By 2030 the demand for resources will create a crisis with dire consequences, Prof John Beddington said.
Demand for food and energy will jump 50% by 2030 and for fresh water by 30%, as the population tops 8.3 billion, he told a conference in London.
"There's not going to be a complete collapse, but things will start getting really worrying if we don't tackle these problems."
Prof Beddington said the looming crisis would match the current one in the banking sector.
"My main concern is what will happen internationally, there will be food and water shortages," he said.
The United Nations Environment Programme predicts widespread water shortages across Africa, Europe and Asia by 2025.
The amount of fresh water available per head of the population is expected to decline sharply in that time.
The issue of food and energy security rose high on the political agenda last year during a spike in oil and commodity prices.
"We can't afford to be complacent. Just because the high prices have dropped doesn't mean we can relax," he said.
Improving agricultural productivity globally was one way to tackle the problem, he added.
At present, 30-40% of all crops are lost due to pest and disease before they are harvested.
Professor Beddington said: "We have to address that. We need more disease-resistant and pest-resistant plants and better practices, better harvesting procedures.
"Genetically-modified food could also be part of the solution.
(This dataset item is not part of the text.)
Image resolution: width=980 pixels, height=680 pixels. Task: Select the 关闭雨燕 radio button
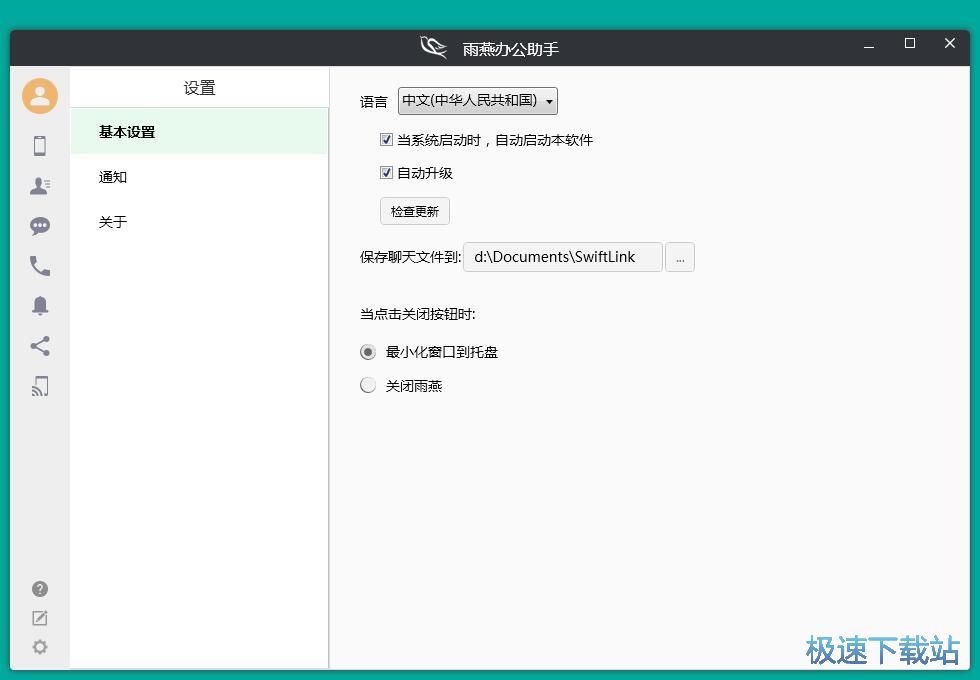pyautogui.click(x=368, y=385)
We need plants that are resistant to drought and salinity - a mixture of genetic modification and conventional plant breeding.
Better water storage and cleaner energy supplies are also essential, he added.
He doesn't really offer any concrete solutions except for the possibility of genetically modified crops. I do like how he actually speaks about the physical limits on human growth. Often times in the developed world we talk about global warming and energy issues, but we forget about the fundamental things like population growth and it's effects on food and fresh water demands. Obviously, global warming and energy issues will affect food and water scarcity, but we should be careful not to confuse proxies with the actual fundamental issues that we should be concerned with.